Saved data entries
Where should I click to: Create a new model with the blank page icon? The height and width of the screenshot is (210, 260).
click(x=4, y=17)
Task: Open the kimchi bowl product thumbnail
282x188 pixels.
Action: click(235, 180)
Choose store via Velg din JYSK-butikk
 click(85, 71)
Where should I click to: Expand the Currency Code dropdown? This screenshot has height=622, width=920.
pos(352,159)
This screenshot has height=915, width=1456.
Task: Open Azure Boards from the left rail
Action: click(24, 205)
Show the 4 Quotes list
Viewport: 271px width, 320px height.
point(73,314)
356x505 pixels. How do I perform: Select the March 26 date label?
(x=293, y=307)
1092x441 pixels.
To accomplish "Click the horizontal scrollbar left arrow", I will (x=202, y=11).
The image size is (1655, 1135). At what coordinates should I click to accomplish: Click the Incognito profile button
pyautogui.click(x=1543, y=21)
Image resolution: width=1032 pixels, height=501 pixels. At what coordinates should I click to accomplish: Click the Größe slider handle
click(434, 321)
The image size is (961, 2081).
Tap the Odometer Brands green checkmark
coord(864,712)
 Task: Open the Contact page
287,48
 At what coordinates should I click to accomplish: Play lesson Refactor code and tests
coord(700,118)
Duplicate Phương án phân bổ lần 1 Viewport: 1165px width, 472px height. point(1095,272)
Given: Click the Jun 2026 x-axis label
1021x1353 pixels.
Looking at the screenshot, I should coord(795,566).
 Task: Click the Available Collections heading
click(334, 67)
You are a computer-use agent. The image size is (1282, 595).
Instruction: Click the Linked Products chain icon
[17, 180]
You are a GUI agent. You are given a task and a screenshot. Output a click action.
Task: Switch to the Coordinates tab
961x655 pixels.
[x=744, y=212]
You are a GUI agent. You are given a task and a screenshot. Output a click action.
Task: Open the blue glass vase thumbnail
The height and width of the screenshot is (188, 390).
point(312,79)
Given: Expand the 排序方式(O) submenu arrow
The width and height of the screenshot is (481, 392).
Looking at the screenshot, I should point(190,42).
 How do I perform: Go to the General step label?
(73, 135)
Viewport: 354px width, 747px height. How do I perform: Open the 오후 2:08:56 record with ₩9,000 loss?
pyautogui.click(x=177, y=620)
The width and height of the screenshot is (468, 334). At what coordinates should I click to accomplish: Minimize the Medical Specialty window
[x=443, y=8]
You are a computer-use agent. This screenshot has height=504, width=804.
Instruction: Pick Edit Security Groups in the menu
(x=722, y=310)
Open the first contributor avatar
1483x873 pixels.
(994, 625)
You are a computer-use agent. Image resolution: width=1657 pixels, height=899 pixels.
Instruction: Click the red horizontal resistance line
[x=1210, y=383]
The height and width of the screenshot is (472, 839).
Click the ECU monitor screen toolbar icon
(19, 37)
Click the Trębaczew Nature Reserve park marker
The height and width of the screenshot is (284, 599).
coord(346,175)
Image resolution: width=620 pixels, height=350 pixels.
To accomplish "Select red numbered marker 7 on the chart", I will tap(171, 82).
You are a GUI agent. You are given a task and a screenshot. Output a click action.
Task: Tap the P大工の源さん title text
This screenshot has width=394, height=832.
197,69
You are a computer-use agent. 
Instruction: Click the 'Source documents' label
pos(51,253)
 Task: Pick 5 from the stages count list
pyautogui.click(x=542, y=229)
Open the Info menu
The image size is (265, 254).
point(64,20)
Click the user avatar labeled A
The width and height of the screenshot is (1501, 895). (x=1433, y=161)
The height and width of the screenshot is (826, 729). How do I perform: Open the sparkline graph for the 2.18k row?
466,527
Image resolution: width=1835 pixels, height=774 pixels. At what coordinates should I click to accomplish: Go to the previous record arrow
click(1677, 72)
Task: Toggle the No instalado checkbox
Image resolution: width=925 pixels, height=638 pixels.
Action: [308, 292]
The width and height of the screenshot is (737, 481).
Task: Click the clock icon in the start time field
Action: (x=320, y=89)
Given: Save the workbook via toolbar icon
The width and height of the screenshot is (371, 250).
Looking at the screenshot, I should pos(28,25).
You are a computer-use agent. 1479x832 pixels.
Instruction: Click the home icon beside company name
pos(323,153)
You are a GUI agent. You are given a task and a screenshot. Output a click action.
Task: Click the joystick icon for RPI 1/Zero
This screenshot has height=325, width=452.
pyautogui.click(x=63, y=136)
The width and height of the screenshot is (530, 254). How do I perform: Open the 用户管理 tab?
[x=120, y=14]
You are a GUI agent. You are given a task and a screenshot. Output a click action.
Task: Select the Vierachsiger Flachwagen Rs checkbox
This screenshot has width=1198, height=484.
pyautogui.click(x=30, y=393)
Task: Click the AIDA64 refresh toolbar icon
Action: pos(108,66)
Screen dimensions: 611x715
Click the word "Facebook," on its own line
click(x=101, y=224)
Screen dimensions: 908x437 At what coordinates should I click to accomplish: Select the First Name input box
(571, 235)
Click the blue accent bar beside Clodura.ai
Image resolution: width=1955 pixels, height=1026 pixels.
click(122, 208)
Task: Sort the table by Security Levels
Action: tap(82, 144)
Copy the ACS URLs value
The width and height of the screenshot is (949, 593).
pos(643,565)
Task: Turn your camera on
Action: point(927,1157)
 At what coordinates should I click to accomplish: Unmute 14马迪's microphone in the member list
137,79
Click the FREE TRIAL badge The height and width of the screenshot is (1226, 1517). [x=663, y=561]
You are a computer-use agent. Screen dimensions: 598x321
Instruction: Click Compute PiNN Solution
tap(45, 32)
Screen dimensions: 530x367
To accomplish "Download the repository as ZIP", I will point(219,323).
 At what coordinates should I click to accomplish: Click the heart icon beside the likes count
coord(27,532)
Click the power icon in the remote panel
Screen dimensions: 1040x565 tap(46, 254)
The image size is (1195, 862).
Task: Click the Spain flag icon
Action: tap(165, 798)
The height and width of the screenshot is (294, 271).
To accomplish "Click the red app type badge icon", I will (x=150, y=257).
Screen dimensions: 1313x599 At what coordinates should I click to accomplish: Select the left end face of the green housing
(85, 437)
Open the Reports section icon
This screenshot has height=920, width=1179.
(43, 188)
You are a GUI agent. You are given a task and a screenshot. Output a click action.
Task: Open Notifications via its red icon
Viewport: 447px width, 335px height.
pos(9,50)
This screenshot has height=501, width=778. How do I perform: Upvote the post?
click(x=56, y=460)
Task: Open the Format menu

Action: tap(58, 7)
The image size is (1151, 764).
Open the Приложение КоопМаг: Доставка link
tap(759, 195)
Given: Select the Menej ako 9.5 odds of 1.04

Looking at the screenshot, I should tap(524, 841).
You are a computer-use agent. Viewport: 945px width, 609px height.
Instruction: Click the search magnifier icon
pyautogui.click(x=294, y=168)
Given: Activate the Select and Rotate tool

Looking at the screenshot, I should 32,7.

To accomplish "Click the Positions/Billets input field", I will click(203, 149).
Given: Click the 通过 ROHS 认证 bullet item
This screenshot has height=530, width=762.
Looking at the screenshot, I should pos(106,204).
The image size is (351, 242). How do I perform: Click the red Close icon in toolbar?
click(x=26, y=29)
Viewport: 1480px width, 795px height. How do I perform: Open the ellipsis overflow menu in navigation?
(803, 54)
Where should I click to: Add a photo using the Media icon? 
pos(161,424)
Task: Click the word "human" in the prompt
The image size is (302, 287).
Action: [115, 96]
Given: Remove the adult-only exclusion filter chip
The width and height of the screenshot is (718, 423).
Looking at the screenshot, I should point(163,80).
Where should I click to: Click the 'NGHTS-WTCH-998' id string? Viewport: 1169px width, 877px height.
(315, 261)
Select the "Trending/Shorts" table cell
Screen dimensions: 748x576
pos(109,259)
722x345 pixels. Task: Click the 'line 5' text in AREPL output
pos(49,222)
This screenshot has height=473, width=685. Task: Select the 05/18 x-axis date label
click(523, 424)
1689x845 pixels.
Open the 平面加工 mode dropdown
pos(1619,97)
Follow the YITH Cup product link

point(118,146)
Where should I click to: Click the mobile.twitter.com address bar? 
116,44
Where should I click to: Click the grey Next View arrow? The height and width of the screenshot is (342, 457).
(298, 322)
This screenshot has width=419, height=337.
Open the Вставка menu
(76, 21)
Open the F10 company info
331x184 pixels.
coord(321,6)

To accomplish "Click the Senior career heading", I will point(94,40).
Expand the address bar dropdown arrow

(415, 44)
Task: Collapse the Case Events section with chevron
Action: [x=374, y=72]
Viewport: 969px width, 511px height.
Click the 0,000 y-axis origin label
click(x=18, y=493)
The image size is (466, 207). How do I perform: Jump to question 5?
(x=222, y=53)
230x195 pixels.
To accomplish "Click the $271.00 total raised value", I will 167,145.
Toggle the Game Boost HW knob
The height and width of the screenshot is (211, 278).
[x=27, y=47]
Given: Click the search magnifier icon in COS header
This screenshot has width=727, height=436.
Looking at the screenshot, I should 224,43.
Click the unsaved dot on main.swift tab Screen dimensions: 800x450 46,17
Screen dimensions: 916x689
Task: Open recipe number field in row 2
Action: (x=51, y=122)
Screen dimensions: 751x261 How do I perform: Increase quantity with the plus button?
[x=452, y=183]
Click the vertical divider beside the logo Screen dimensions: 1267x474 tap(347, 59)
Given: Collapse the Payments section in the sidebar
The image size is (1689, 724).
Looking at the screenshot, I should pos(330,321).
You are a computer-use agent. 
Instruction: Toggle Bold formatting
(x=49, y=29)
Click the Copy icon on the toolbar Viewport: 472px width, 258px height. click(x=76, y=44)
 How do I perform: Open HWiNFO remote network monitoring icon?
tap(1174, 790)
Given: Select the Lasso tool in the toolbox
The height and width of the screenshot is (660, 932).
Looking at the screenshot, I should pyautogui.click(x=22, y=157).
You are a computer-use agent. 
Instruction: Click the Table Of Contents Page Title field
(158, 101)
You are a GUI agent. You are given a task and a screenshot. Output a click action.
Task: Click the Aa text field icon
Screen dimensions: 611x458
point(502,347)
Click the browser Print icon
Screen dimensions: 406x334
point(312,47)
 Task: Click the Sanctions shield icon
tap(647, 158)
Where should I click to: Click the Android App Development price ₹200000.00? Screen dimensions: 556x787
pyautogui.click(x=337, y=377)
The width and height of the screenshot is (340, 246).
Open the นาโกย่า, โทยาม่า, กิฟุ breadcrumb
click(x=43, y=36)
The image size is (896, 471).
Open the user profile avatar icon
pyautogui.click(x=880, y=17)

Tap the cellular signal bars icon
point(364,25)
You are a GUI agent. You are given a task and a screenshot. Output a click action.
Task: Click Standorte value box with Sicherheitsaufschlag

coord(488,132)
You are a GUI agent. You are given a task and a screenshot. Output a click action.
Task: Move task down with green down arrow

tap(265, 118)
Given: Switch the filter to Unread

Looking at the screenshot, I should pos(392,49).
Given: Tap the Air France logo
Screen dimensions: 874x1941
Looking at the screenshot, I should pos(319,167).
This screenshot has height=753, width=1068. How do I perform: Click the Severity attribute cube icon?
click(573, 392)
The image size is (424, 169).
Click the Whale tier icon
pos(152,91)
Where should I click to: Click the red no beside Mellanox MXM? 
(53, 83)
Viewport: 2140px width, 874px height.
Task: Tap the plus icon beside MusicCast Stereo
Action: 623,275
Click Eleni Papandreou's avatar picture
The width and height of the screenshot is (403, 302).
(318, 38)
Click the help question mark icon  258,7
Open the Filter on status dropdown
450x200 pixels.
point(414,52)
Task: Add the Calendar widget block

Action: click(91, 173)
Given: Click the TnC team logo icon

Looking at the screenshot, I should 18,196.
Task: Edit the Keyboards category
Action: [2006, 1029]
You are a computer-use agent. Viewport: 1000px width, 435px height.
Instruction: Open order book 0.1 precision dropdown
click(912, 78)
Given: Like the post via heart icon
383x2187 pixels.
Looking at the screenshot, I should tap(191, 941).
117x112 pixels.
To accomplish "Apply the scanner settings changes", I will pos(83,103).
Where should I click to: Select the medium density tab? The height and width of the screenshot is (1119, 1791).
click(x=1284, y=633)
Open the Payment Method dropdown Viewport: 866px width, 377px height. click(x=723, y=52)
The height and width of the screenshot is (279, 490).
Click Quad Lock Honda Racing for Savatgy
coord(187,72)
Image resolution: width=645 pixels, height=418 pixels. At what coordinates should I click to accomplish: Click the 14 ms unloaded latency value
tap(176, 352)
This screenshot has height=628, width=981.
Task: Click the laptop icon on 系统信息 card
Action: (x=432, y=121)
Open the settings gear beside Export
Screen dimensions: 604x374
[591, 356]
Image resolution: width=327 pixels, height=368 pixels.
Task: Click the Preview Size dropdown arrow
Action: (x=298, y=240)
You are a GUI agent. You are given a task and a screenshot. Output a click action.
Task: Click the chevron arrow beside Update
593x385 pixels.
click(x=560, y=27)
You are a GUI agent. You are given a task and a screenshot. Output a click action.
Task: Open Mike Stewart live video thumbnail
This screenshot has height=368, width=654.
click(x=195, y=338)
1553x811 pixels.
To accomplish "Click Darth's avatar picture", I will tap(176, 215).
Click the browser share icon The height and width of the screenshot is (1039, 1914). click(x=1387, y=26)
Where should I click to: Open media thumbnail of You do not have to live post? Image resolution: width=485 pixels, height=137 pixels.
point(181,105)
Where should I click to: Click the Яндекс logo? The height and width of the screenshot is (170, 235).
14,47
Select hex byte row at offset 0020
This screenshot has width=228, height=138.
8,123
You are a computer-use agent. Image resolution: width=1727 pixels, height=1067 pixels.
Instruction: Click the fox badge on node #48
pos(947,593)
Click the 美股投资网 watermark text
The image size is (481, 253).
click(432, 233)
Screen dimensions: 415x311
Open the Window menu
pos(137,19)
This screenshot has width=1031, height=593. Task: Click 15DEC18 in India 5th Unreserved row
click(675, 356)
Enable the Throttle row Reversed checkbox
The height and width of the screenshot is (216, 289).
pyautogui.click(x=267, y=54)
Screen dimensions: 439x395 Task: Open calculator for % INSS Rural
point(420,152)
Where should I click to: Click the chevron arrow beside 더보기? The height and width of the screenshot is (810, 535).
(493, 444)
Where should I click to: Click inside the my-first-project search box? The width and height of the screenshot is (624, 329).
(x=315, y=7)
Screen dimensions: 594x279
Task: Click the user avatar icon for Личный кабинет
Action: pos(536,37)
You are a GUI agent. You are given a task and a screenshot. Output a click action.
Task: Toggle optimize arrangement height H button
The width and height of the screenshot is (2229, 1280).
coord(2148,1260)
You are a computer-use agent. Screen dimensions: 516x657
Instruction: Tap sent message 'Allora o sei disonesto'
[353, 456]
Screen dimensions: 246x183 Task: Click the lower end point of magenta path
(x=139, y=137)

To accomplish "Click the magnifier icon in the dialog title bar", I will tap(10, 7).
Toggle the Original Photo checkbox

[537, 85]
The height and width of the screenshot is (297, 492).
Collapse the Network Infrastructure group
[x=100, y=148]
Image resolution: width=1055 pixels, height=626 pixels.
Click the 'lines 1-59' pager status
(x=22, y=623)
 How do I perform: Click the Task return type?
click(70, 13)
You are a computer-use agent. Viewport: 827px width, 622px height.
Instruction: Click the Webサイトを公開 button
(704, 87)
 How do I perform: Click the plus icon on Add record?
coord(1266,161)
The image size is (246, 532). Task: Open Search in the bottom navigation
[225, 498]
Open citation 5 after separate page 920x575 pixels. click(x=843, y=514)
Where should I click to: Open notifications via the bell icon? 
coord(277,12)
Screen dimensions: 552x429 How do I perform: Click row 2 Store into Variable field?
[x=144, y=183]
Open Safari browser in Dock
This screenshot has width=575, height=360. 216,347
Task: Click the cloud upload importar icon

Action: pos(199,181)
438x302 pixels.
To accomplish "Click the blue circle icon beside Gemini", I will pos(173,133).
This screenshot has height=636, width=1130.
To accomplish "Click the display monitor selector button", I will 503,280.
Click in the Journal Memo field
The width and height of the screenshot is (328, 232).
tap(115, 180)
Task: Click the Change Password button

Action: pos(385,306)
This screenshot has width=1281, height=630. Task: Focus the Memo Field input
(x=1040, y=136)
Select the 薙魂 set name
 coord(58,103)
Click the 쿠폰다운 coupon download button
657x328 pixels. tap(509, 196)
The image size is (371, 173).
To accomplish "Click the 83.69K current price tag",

* AIM: Rewrite the part of the records that opens with the line containing "At what coordinates should I click to accomplish: Play" and closes with the line containing "Looking at the screenshot, I should point(190,42)." as a Markdown table with the columns Row and Line. Number each line and omit blank lines.

* RESPONSE FOR THIS EXERCISE:
| Row | Line |
|---|---|
| 1 |  At what coordinates should I click to accomplish: Play lesson Refactor code and tests |
| 2 | coord(700,118) |
| 3 | Duplicate Phương án phân bổ lần 1 Viewport: 1165px width, 472px height. point(1095,272) |
| 4 | Given: Click the Jun 2026 x-axis label |
| 5 | 1021x1353 pixels. |
| 6 | Looking at the screenshot, I should coord(795,566). |
| 7 |  Task: Click the Available Collections heading |
| 8 | click(334, 67) |
| 9 | You are a computer-use agent. The image size is (1282, 595). |
| 10 | Instruction: Click the Linked Products chain icon |
| 11 | [17, 180] |
| 12 | You are a GUI agent. You are given a task and a screenshot. Output a click action. |
| 13 | Task: Switch to the Coordinates tab |
| 14 | 961x655 pixels. |
| 15 | [x=744, y=212] |
| 16 | You are a GUI agent. You are given a task and a screenshot. Output a click action. |
| 17 | Task: Open the blue glass vase thumbnail |
| 18 | The height and width of the screenshot is (188, 390). |
| 19 | point(312,79) |
| 20 | Given: Expand the 排序方式(O) submenu arrow |
| 21 | The width and height of the screenshot is (481, 392). |
| 22 | Looking at the screenshot, I should point(190,42). |